Within all these numbers is the broader debate: What would happen if the majority of these 46 million people -- or 34 million or 27.7 million -- became insured? Would it be smart of the government to reorder the health insurance system so that almost everyone had coverage?
The Obama administration and many health-care advocates say yes, noting that premiums from younger, healthier people would cross-pollinate with the premiums of others, reducing costs for everyone. And by providing routine health care for the poor, rather than waiting for them to show up in emergency rooms where they sign up for Medicaid or SCHIP, the country could improve its health as well as its economy.
How to do this is where the real policy disagreements lie.

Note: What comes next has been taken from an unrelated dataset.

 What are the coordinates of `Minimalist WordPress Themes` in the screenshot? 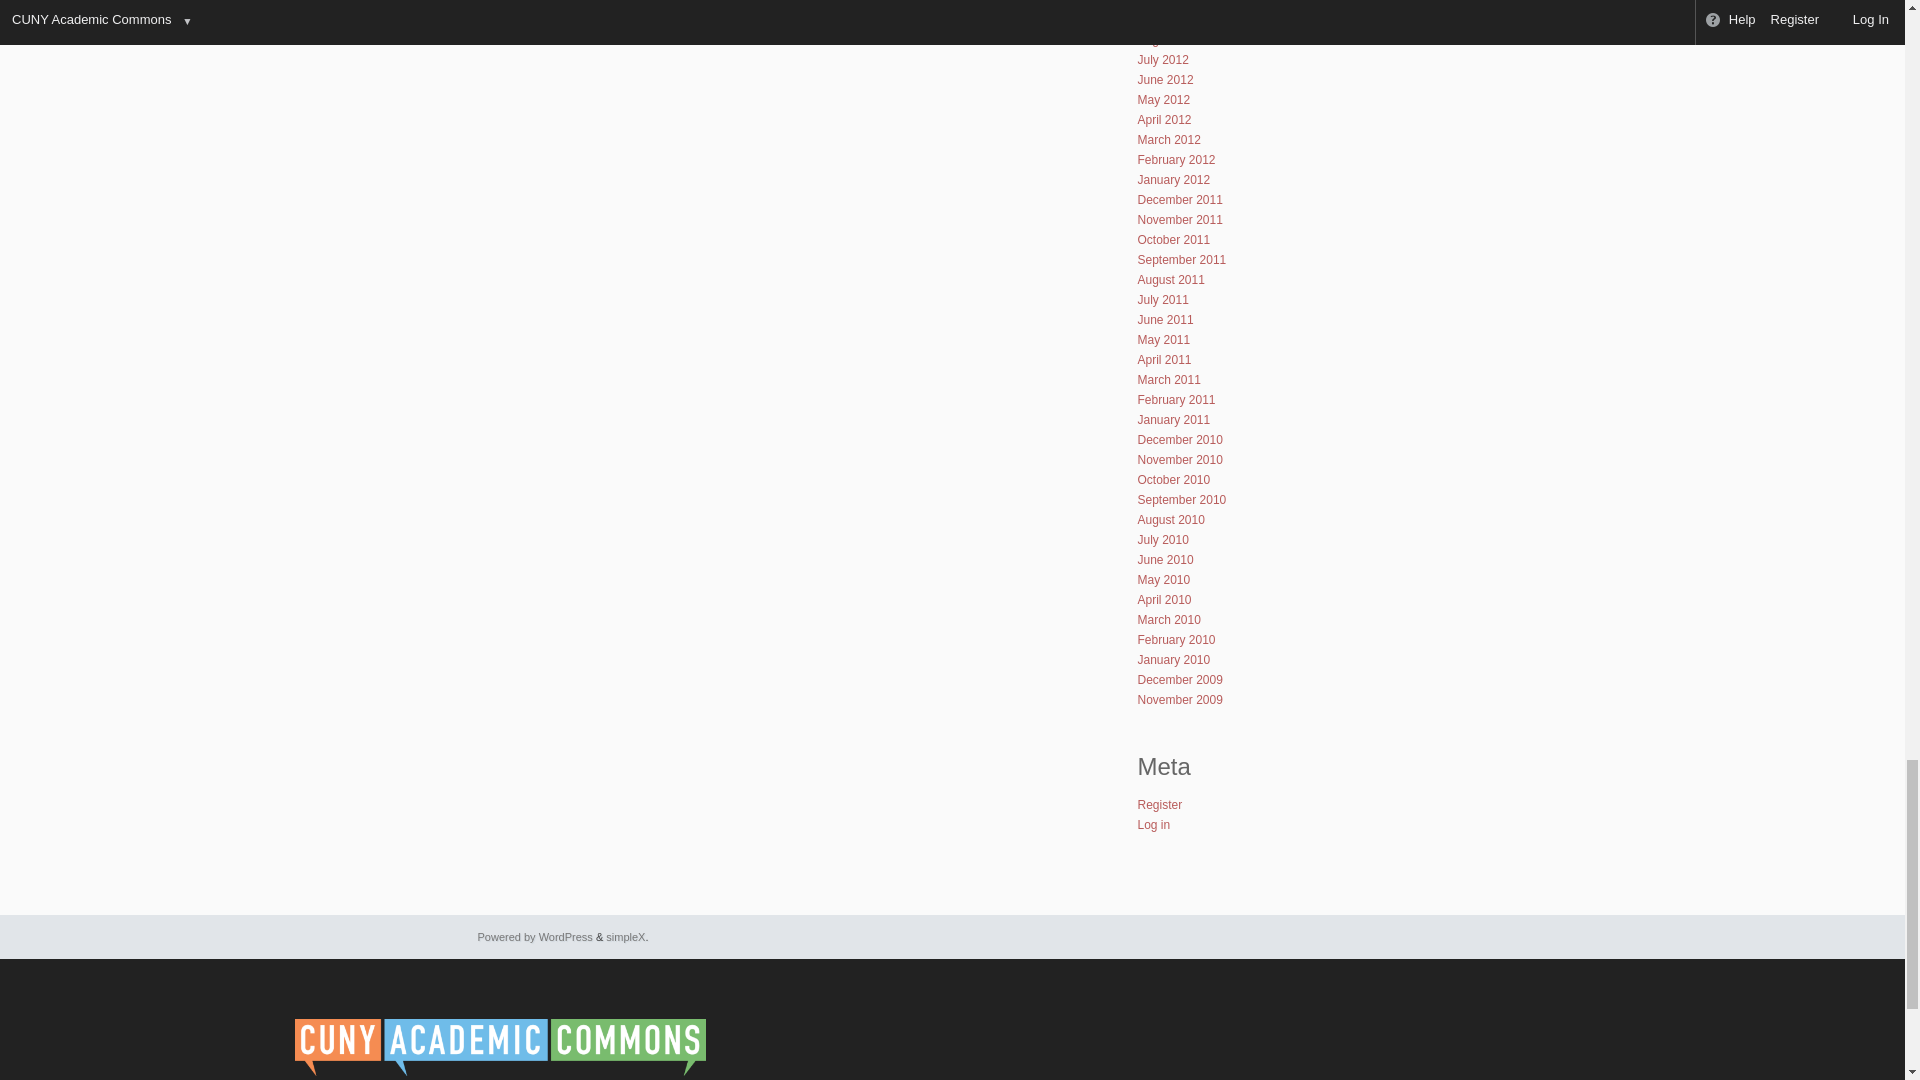 It's located at (626, 936).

"There is something to the argument" of wanting to bring younger, healthier people "into the insurance pool," said Michael Tanner, a senior fellow at the Cato Institute, a libertarian think tank. "The question is, what is the best way to get them in there." He doesn't believe the Democrats' plan, which could cost $1 trillion or more, is the way. Tanner prefers to bring down costs and premiums through market-based solutions, less regulation and fewer mandates.
He, too, studies the numbers. And although he comes at it from a different perspective from Kaiser, he too notes that a quarter of the uninsured already qualify for government coverage.
"If you show up at the emergency room and you are not enrolled already, they'll get you signed up," Tanner said of the roughly 12 million people who already qualify. "Hospitals, after all, want to get paid."